Exercise objective: Only the lines from the one with "The width and" to the end of the data below should be given again, exactly, with both ends included and pictures omitted.
Supplied data: Begin
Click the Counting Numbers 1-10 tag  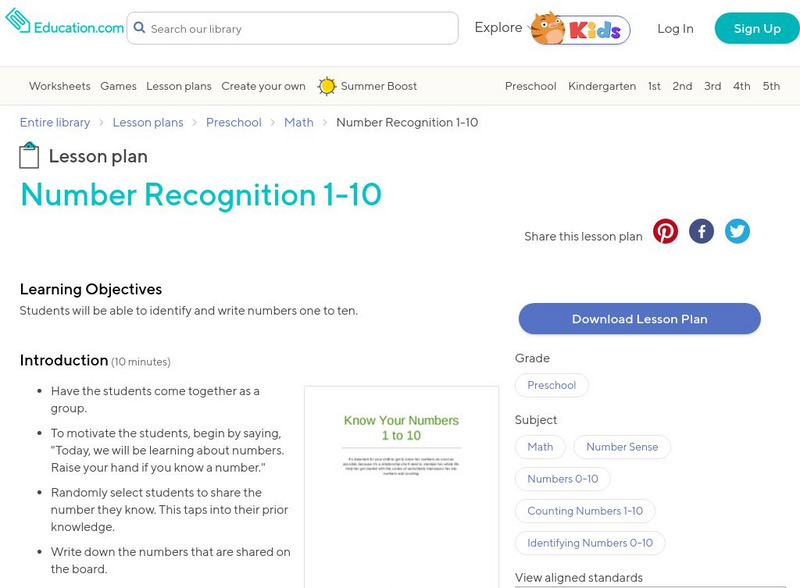[x=585, y=511]
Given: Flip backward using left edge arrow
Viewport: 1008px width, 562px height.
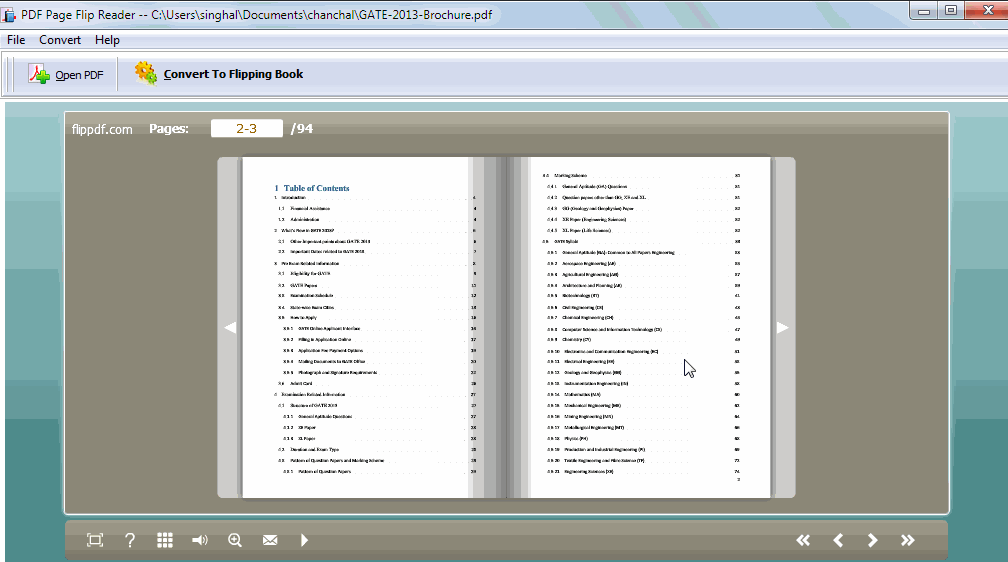Looking at the screenshot, I should tap(229, 327).
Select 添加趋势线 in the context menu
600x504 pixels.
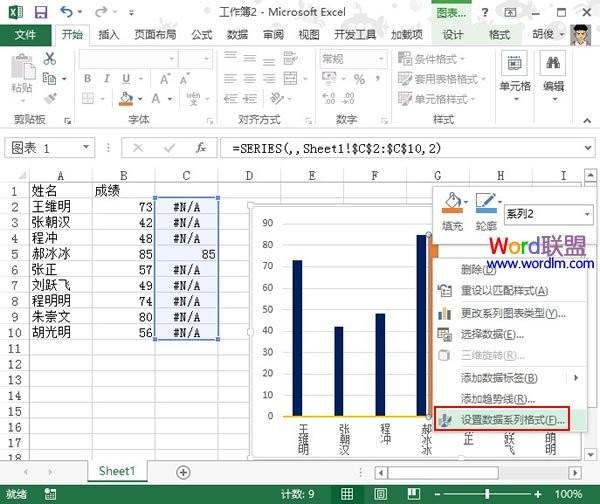coord(499,399)
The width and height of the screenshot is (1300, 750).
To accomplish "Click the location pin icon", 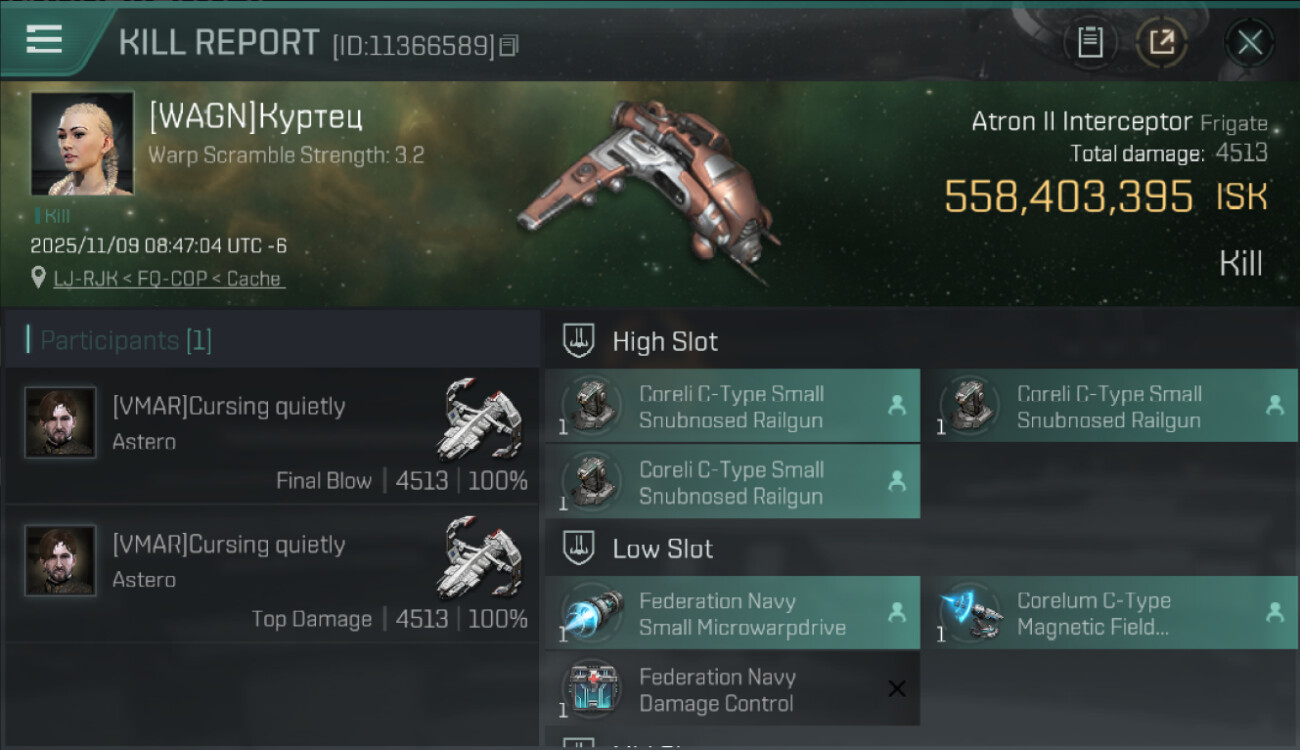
Supplied data: End
Your solution:
The width and height of the screenshot is (1300, 750).
To accomplish "Click the location pin icon", 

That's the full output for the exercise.